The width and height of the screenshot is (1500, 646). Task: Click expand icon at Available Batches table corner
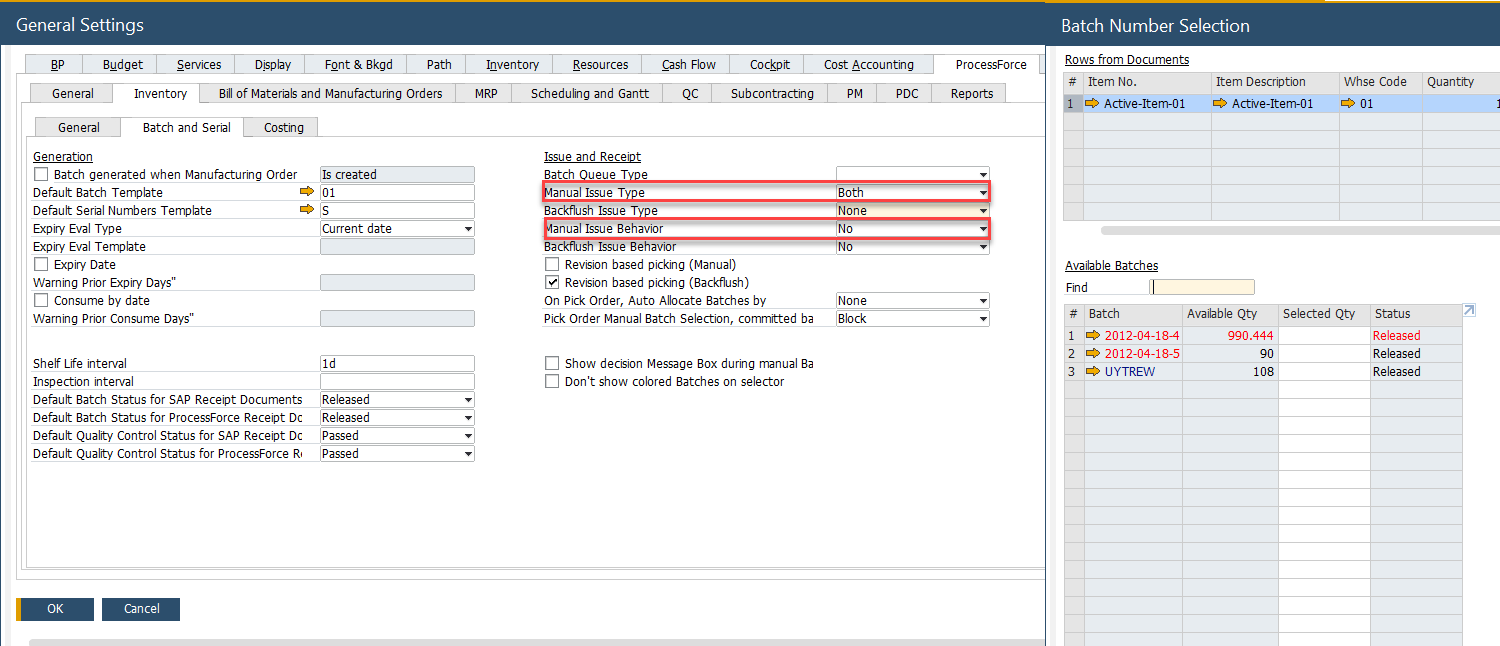pyautogui.click(x=1469, y=312)
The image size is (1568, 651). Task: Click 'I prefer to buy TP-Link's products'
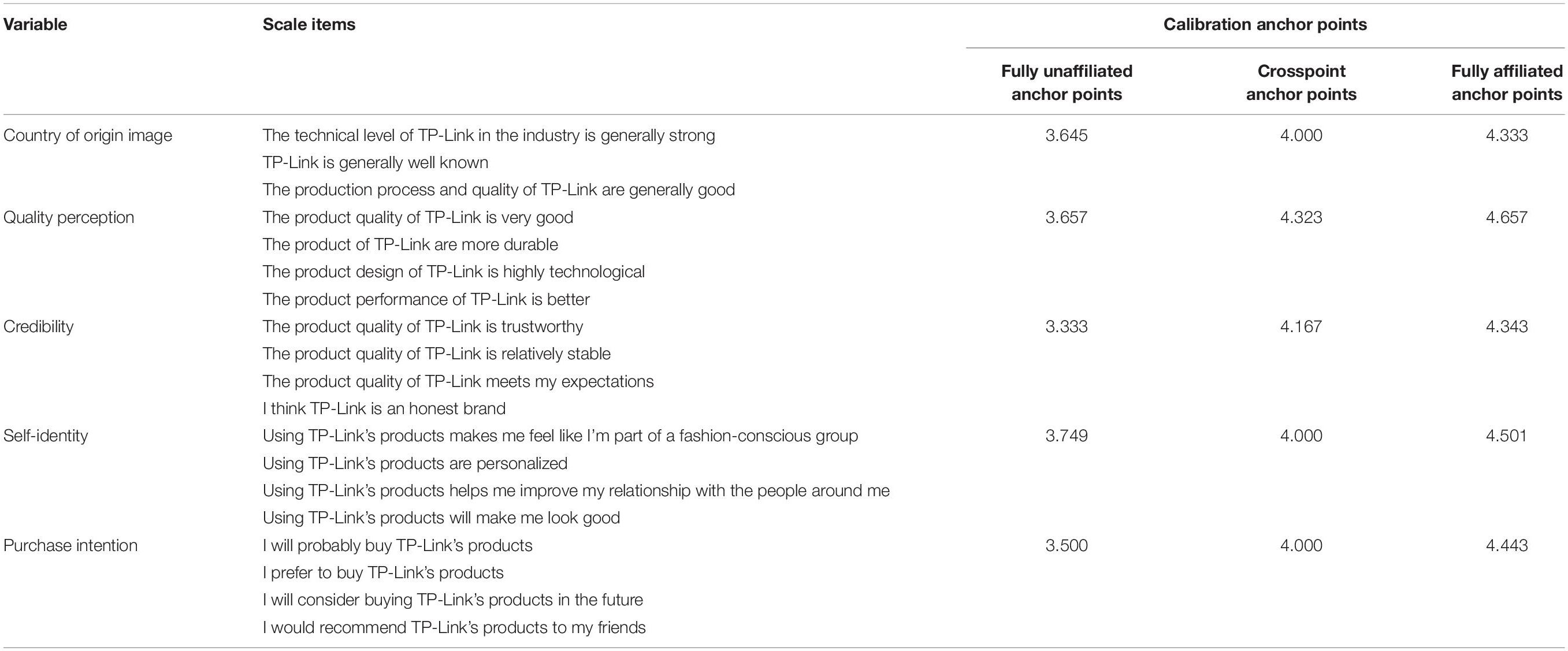[x=384, y=572]
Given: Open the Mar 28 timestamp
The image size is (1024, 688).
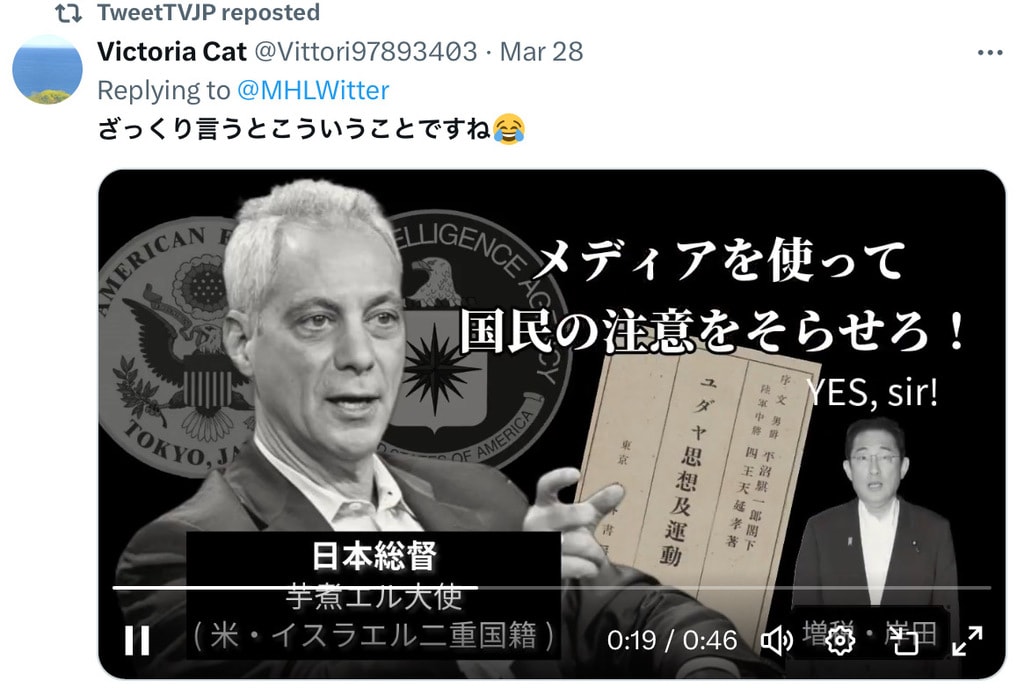Looking at the screenshot, I should pos(541,52).
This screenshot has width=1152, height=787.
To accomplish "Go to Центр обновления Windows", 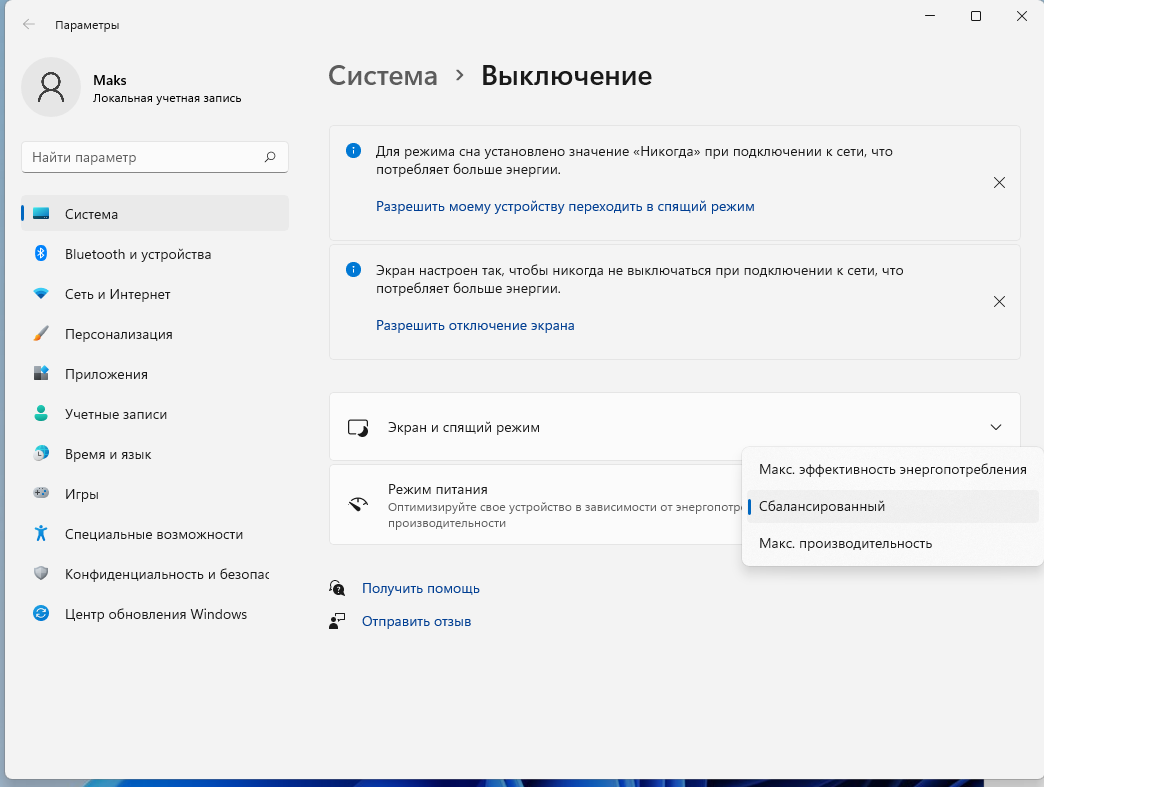I will (155, 614).
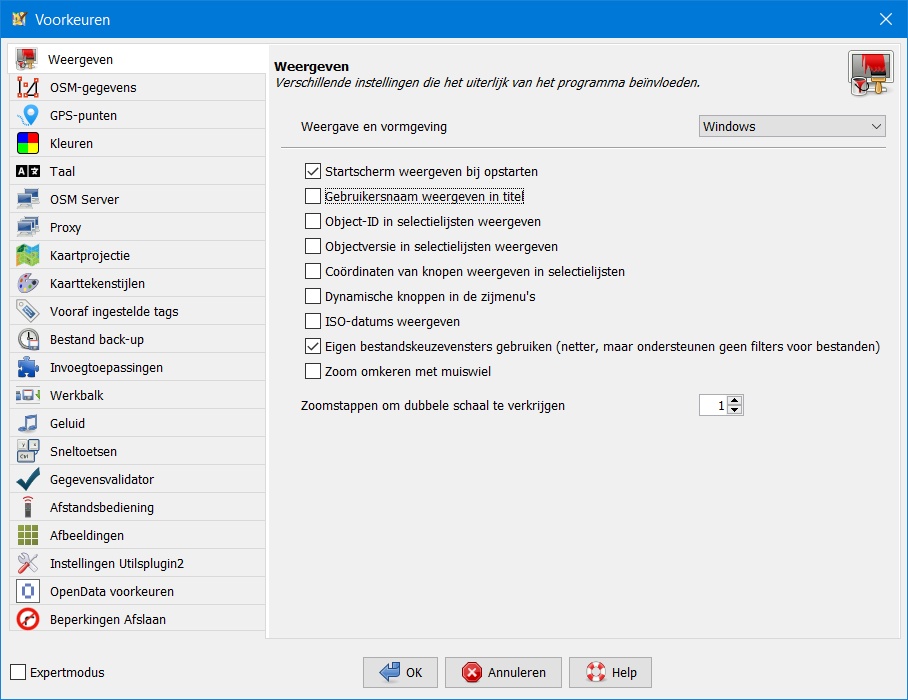Increase zoomstappen with the up arrow
This screenshot has width=908, height=700.
click(736, 401)
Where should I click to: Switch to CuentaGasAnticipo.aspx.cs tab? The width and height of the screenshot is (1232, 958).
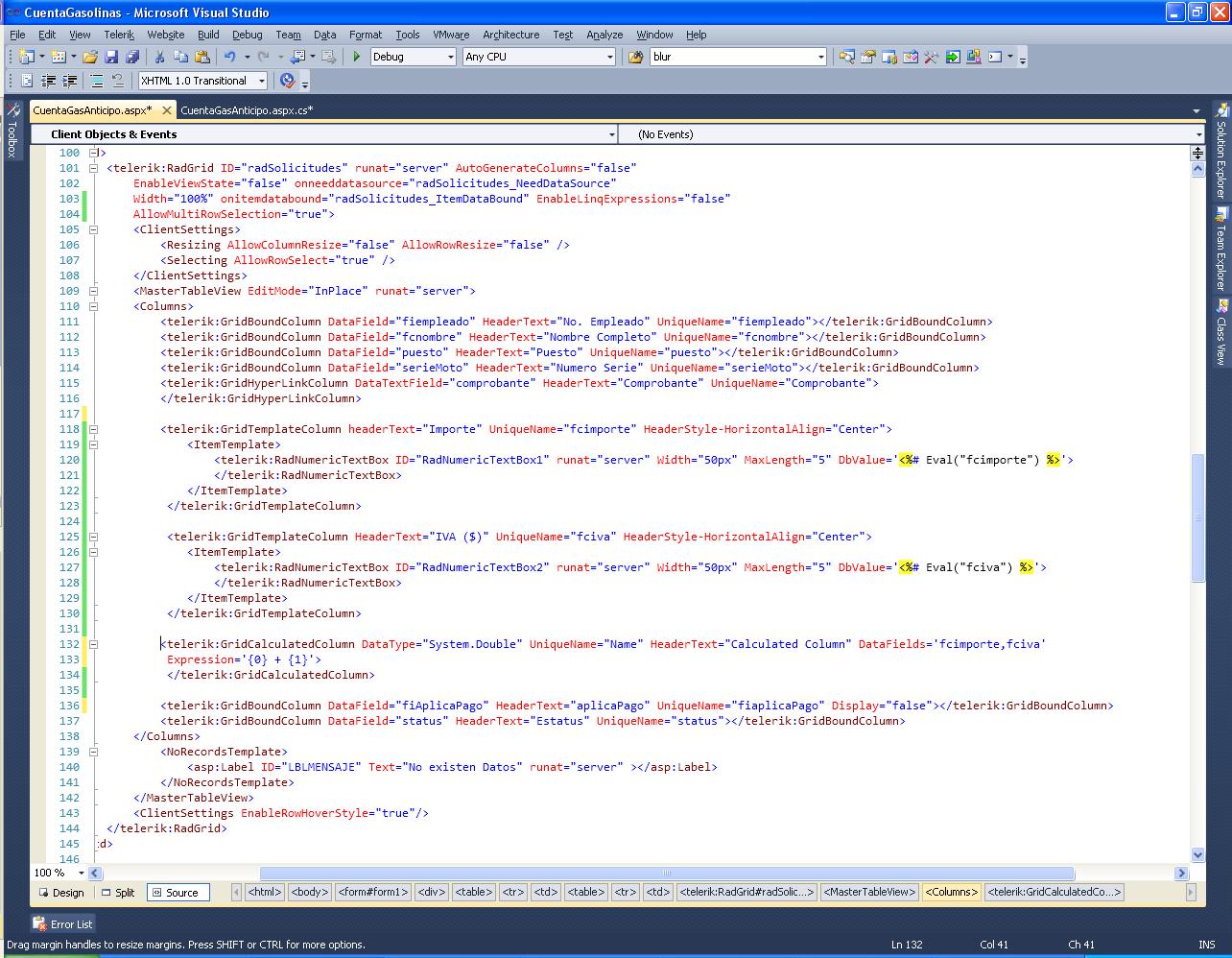[247, 110]
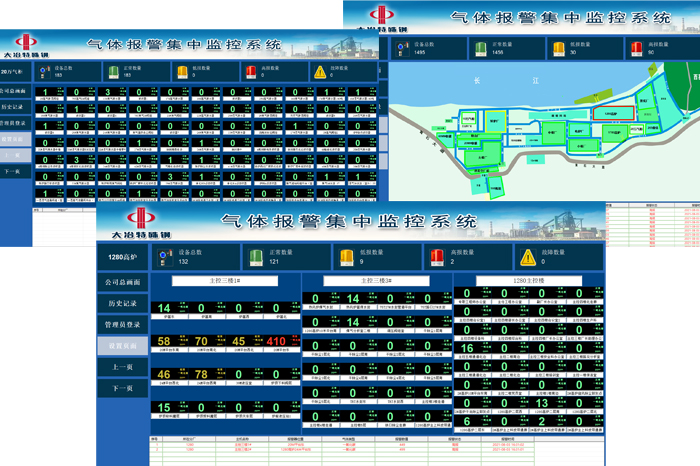
Task: Click the fault warning triangle in 1280高炉 panel
Action: click(527, 257)
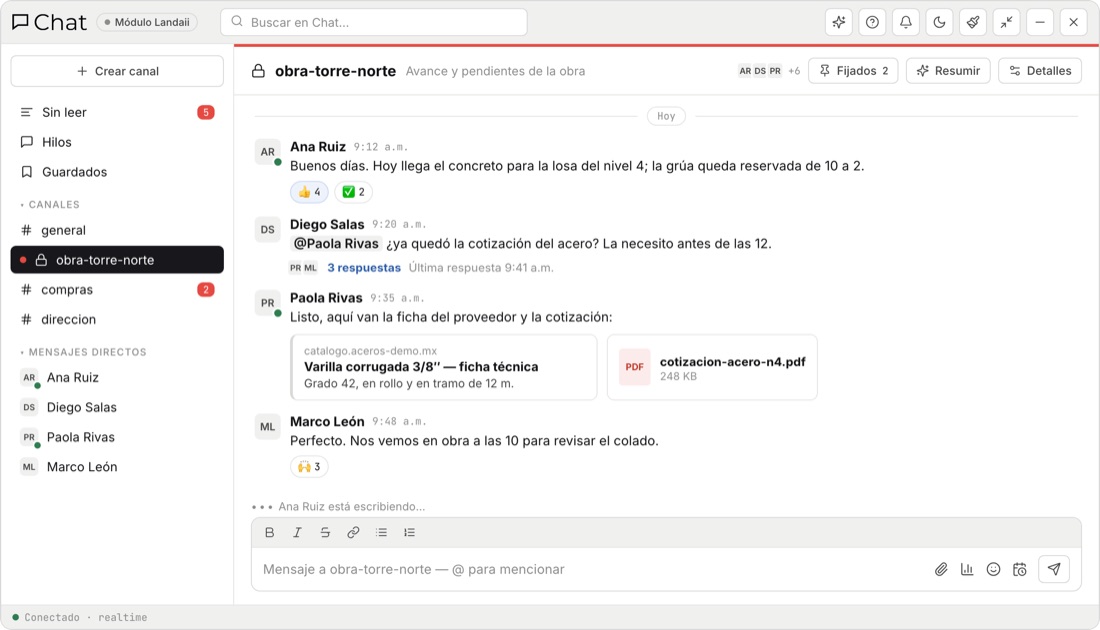This screenshot has width=1100, height=630.
Task: Create a poll with chart icon
Action: (x=967, y=569)
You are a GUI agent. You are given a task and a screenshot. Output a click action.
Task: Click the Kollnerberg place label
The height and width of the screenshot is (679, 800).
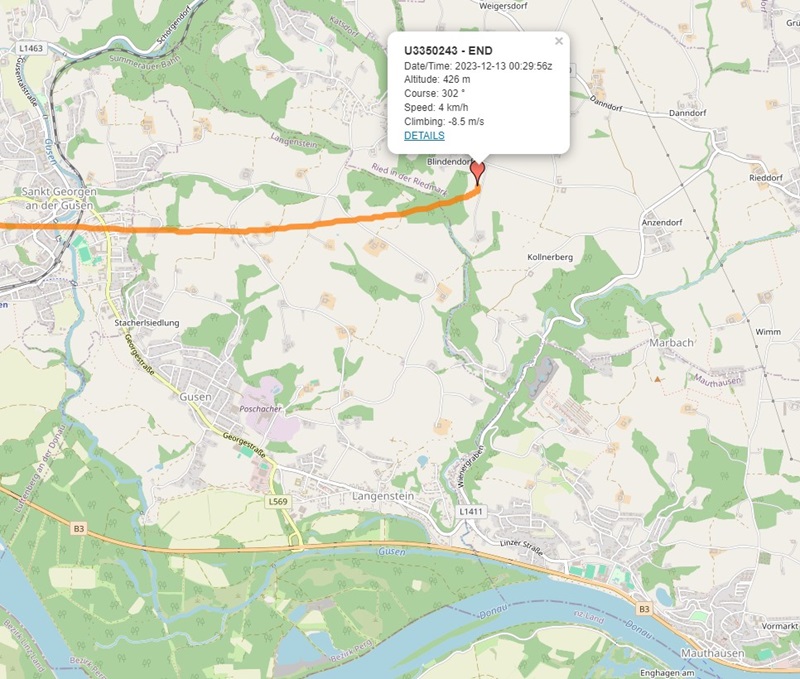pos(550,257)
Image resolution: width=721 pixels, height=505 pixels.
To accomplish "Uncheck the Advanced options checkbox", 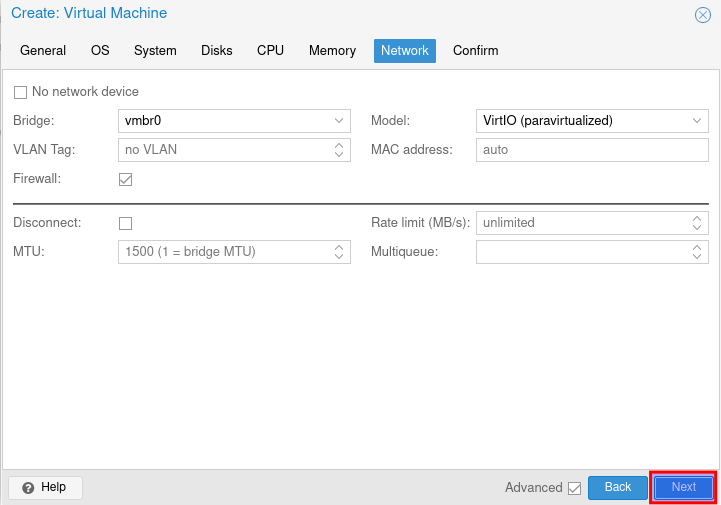I will pos(574,488).
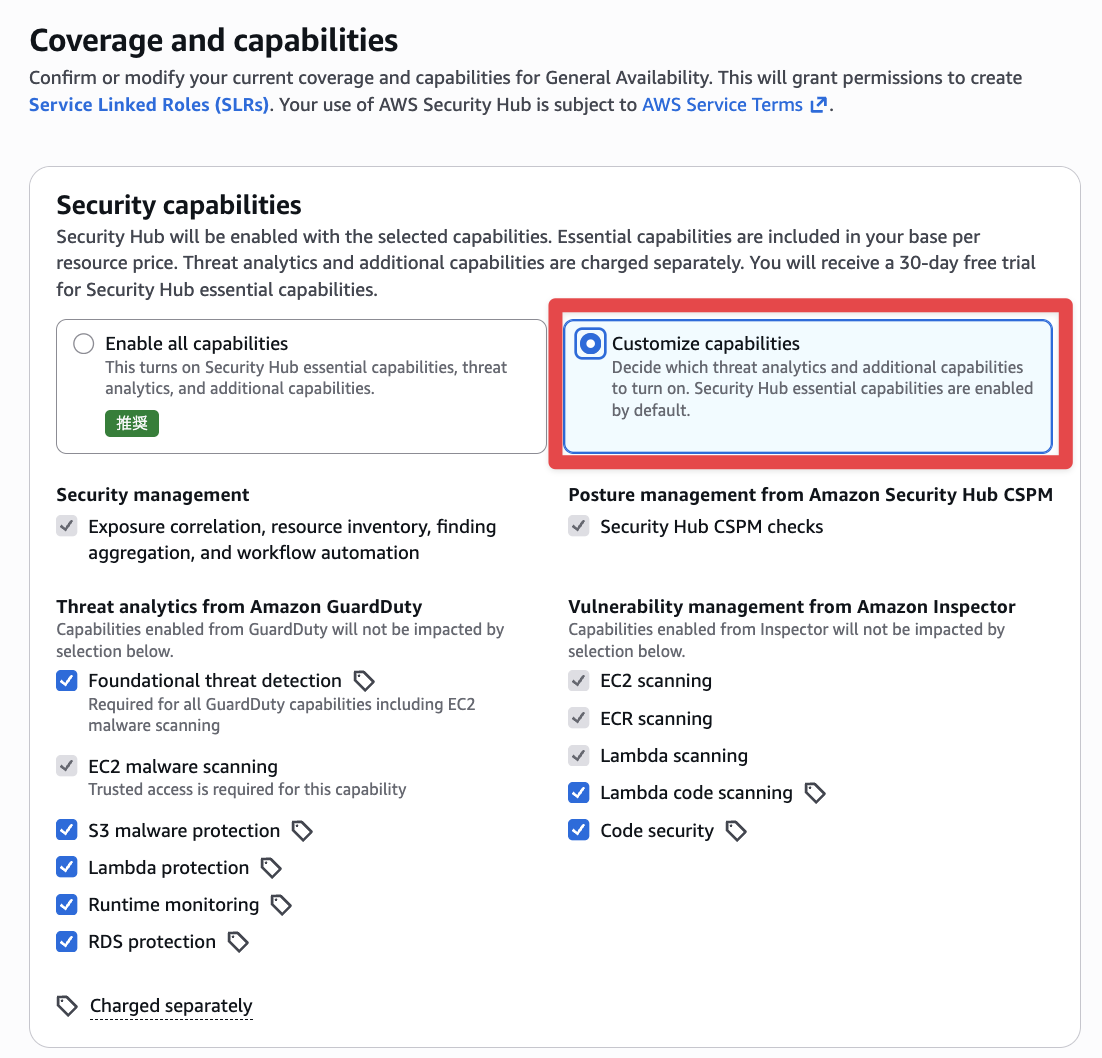Image resolution: width=1102 pixels, height=1058 pixels.
Task: Select Customize capabilities radio button
Action: point(591,344)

|---|

The problem:
Respond with the exact lines above running from the one containing "You are a GUI" to the one containing "Image resolution: width=721", both ends kept and no pictures included.

Result:
You are a GUI agent. You are given a task and a screenshot. Output a click action.
Task: Click the Kollnerberg place label
The height and width of the screenshot is (679, 800).
pos(550,257)
Image resolution: width=721 pixels, height=505 pixels.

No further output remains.